Mike Carroll, CFO and secretary-treasurer of the Pontiac-based general contractor George W. Auch Co., will serve as Oakland's representative on the five-member panel, Patterson announced during his annual state of the county speech in Troy.
But in a copy of his prepared remarks, Patterson signaled his new charge to the panel, which must vote unanimously for any proposal to move forward, may hold the line on any expansion of the aging facility. Patterson argued that the 700,000 square-foot building is in greater need of technology and other upgrades than a $288 million expansion.
"With the North American International Auto Show losing many exhibitors, including Nissan, Mitsubishi, Land Rover, Porsche, Ferrari, and Suzuki, expanding Cobo Hall now makes about as much sense as adding more seats to Ford Field," Patterson said in his prepared remarks. "With the auto show contracting, there is not a good argument at this point in time to expand the facility."
The expansion of Cobo has been a continuing source of contention among Detroit's regional leaders. Organizers of the auto show, the facility's top attraction, have for years argued for the need to enlarge the convention center to ensure Detroit remains a premier showplace on the global auto show circuit.
Patterson's announcement of the film festival coincides with the announcement earlier Tuesday that two Hollywood film-industry companies plan to open a $70 million production studio at a former General Motors Corp. site in Pontiac. The studio, which is being backed by real estate moguls Alfred Taubman and Gary Sakwa, is forecast to create up to 3,600 direct jobs.
The idea for the festival came from state Rep. Gail Haines of Waterford Township, Patterson said. His speech offered few concrete details other than to say officials were forming a committee to assess the scope of the project and how it would be funded.

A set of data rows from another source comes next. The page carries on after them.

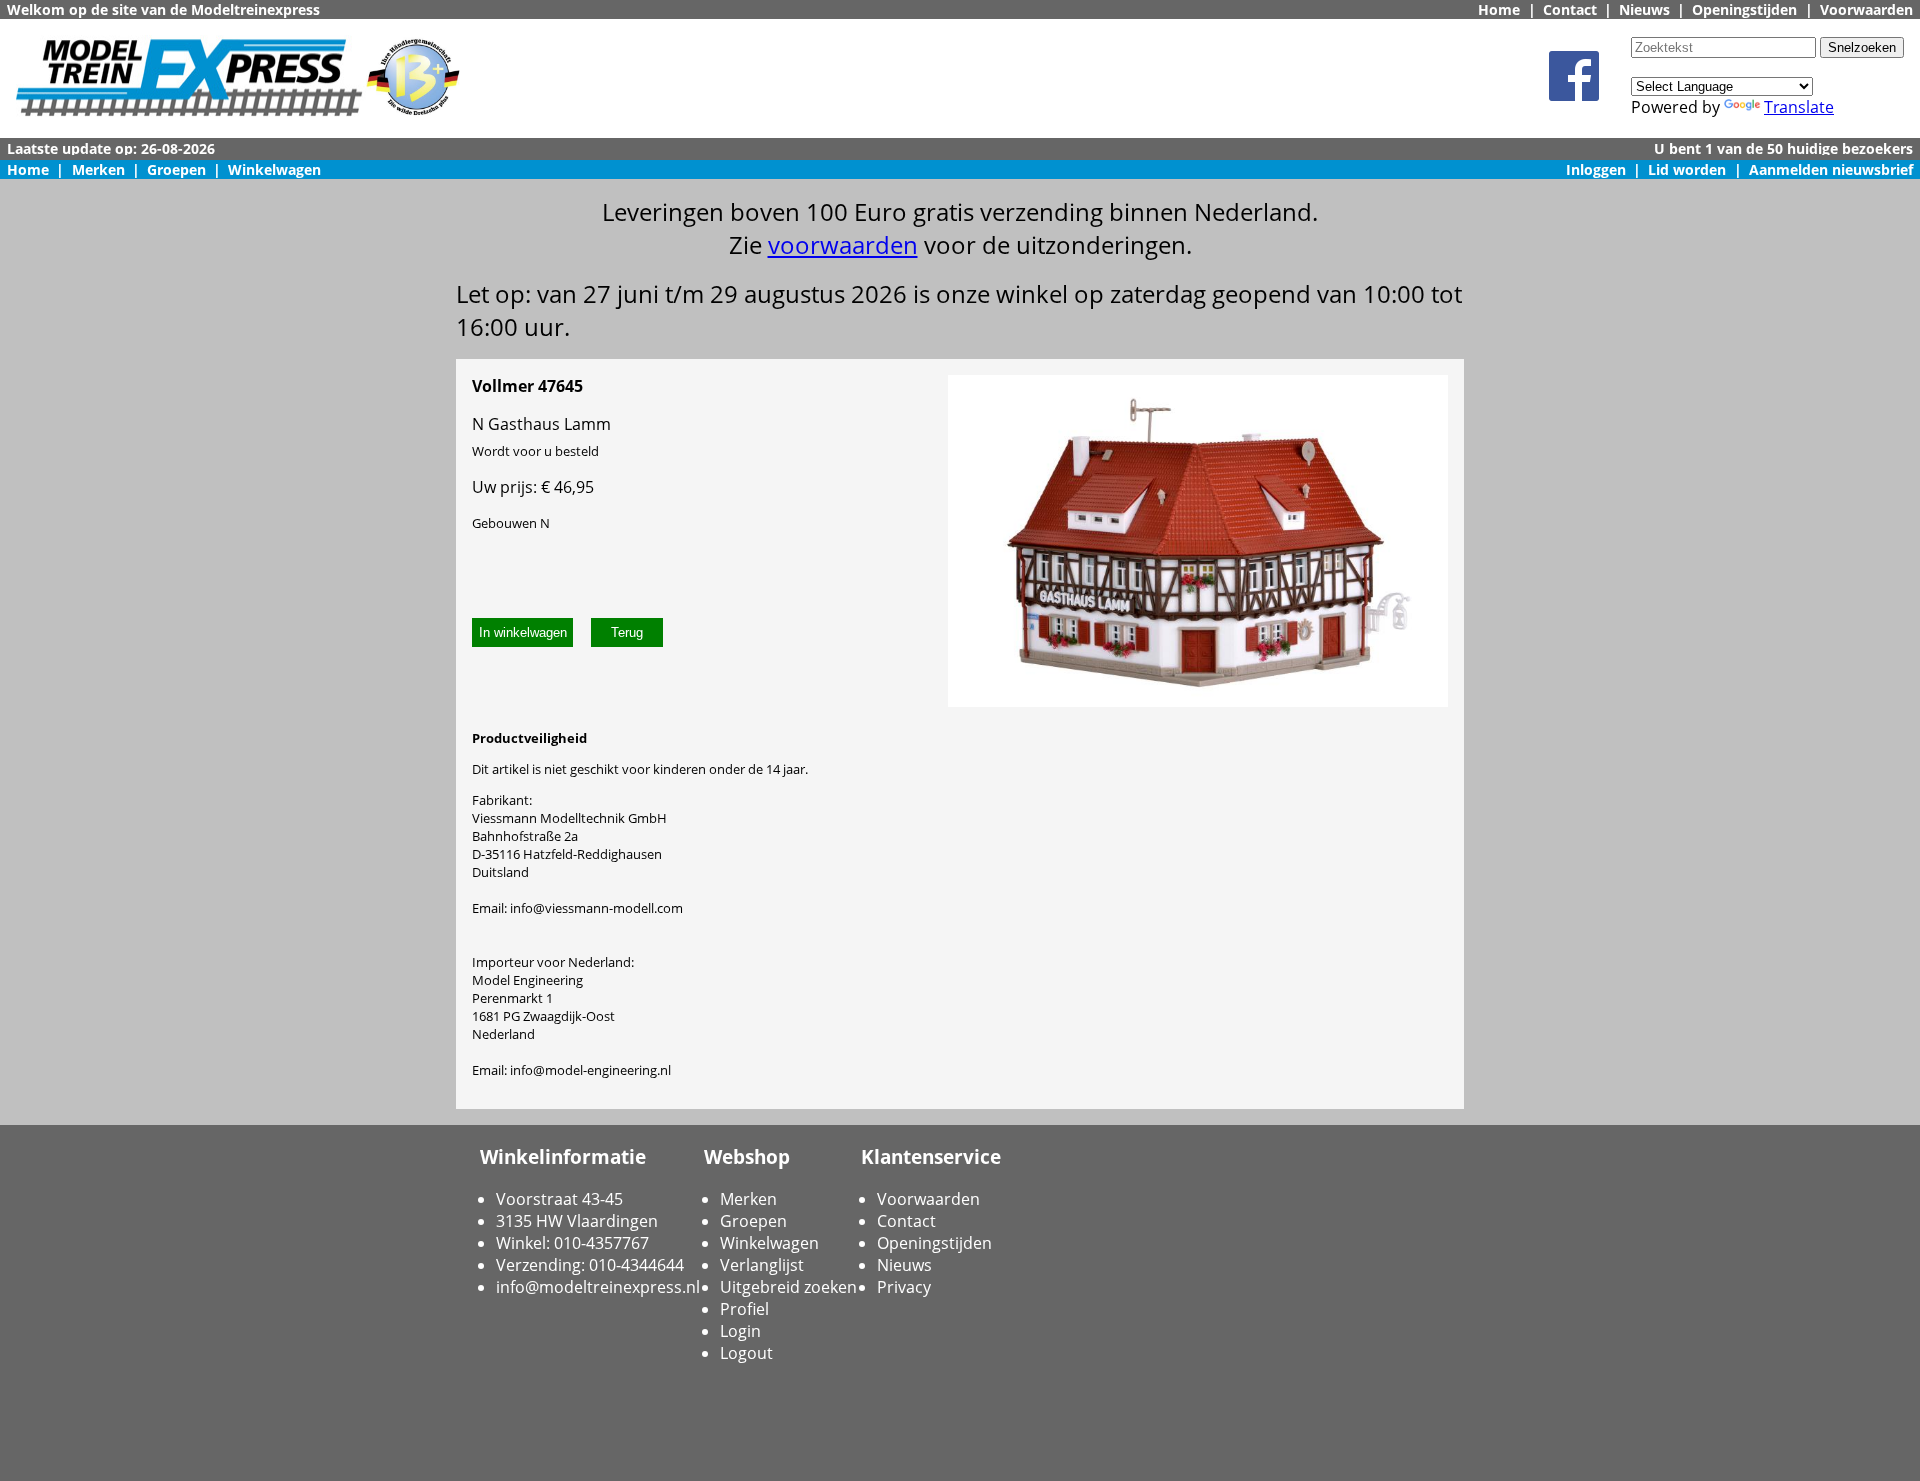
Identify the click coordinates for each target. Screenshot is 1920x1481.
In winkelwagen (523, 632)
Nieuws (1644, 9)
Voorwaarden (1866, 9)
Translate (1799, 107)
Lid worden (1687, 169)
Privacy (904, 1287)
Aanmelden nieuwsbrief (1831, 169)
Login (740, 1331)
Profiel (744, 1309)
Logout (746, 1353)
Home (1499, 9)
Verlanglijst (762, 1265)
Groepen (176, 169)
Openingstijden (1744, 9)
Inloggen (1596, 169)
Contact (1570, 9)
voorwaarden (843, 244)
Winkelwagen (274, 169)
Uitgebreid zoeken (788, 1287)
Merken (98, 169)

Patterson also used the speech to launch a number of other new initiatives, including:
• Moving from a two-year to a three-year budget planning cycle to provide more long-range planning. "Contrast this with the state of Michigan and most municipal governments: They budget on a year-to-year basis," Patterson said. "No lookout, no opportunity to engage in deficit avoidance, certainly no room to implement a long term strategy."
• Expanded assistance to displaced autoworkers by teaming with local community colleges and universities and a recently conducted survey of the skill-set needs of hundreds of employers.

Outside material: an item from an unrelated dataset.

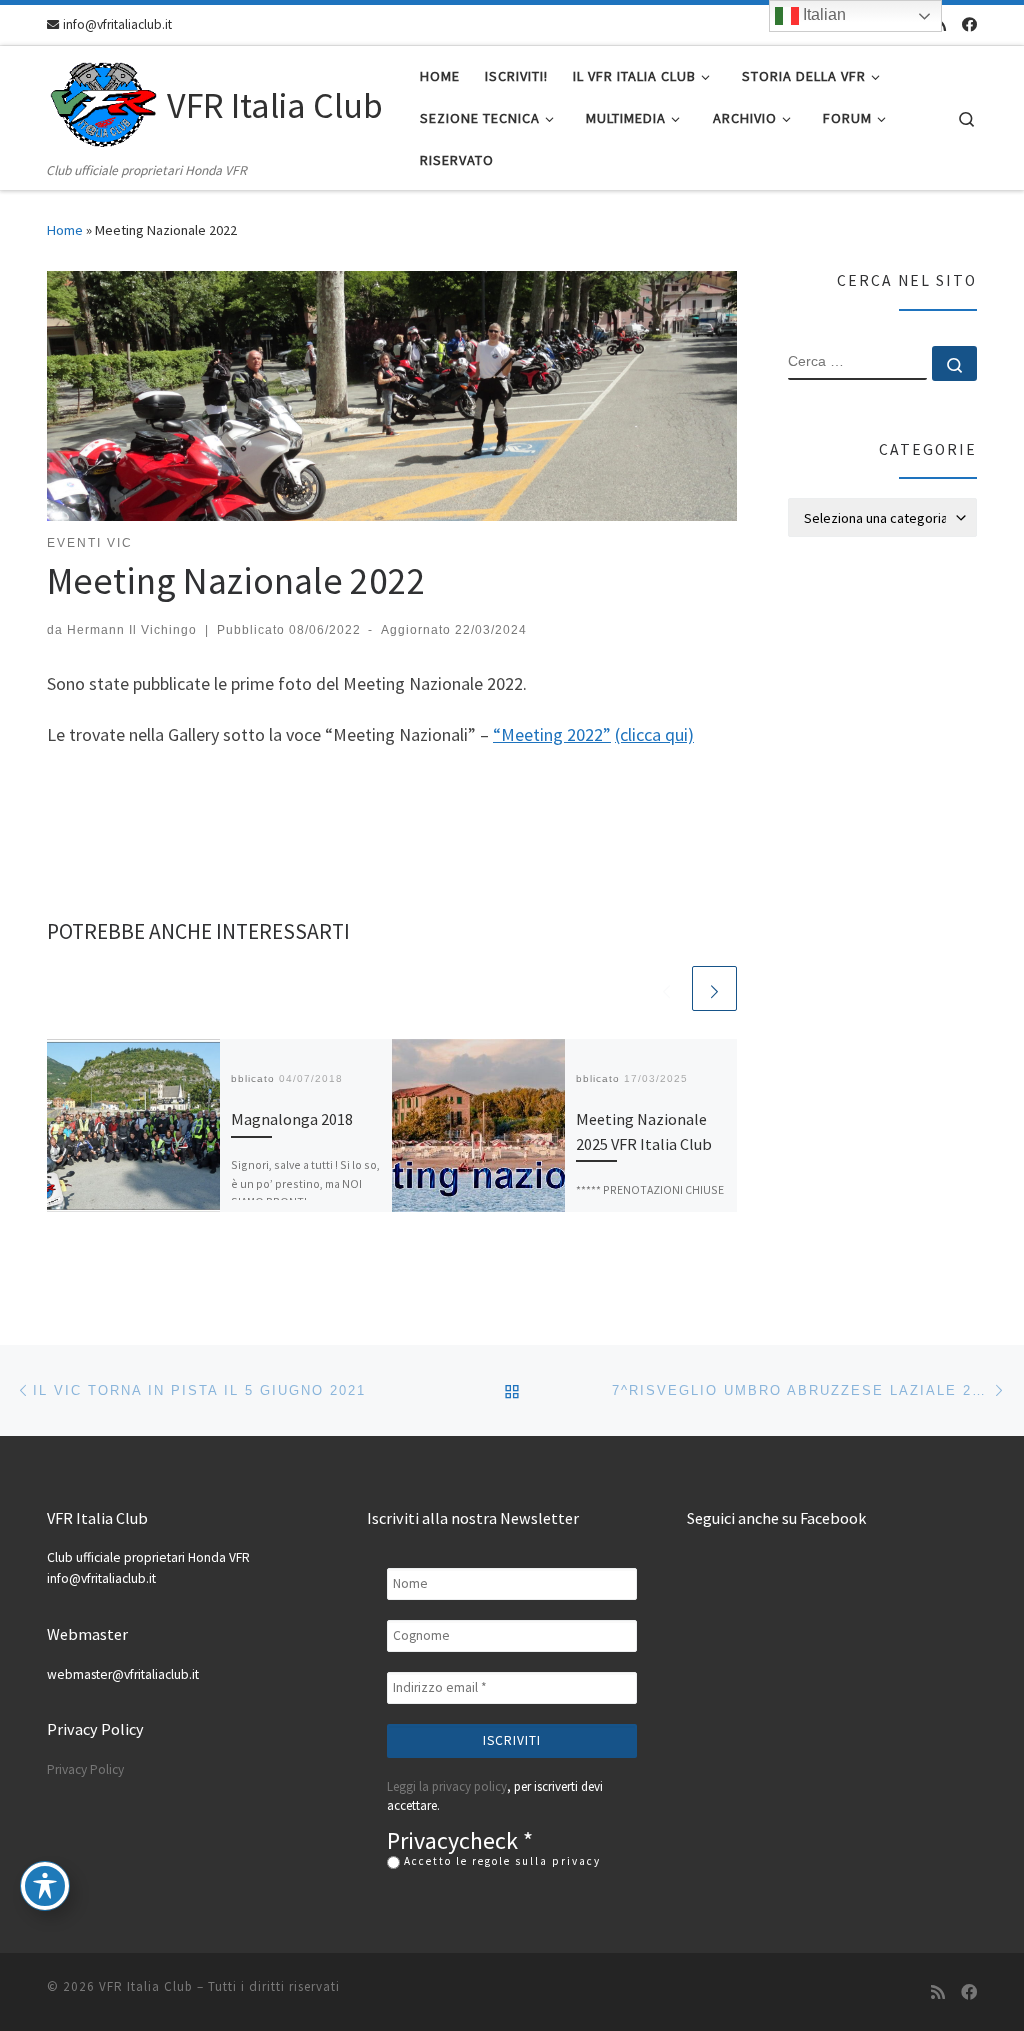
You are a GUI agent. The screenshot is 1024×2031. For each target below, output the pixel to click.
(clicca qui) (654, 734)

• And a new, free subscription service allowing residents to receive via e-mail or text messaging specific information on government services, such as severe weather conditions or boil-water alerts. Patterson said the county is working through its vendor to integrate the service into the Web sites of each of the county's local units of government at no cost.
Patterson also used his speech to highlight the accomplishments of the county's Emerging Sectors program in creating jobs, and he highlighted efforts to grow health care jobs through his "Medical Main Street" (formerly Oakland Medical) initiative.
Patterson said the county is challenged by uncertainty regarding funding from the financially strapped state, declining property values and 9,200 home foreclosures in the county in 2008.
"I want to make it very clear tonight that Oakland intends to do more than just ride out the storm," Patterson said. "We confidently accept the challenge of leading this state out of these dark and desperate days into the sunlight of new growth, opportunity, and prosperity."
Patterson, a Republican, recently threw his name into the list of possible candidates for governor in 2010. He acknowledged Tuesday he was struggling with the decision but asked supporters to "give me max six to eight weeks" to make a final decision.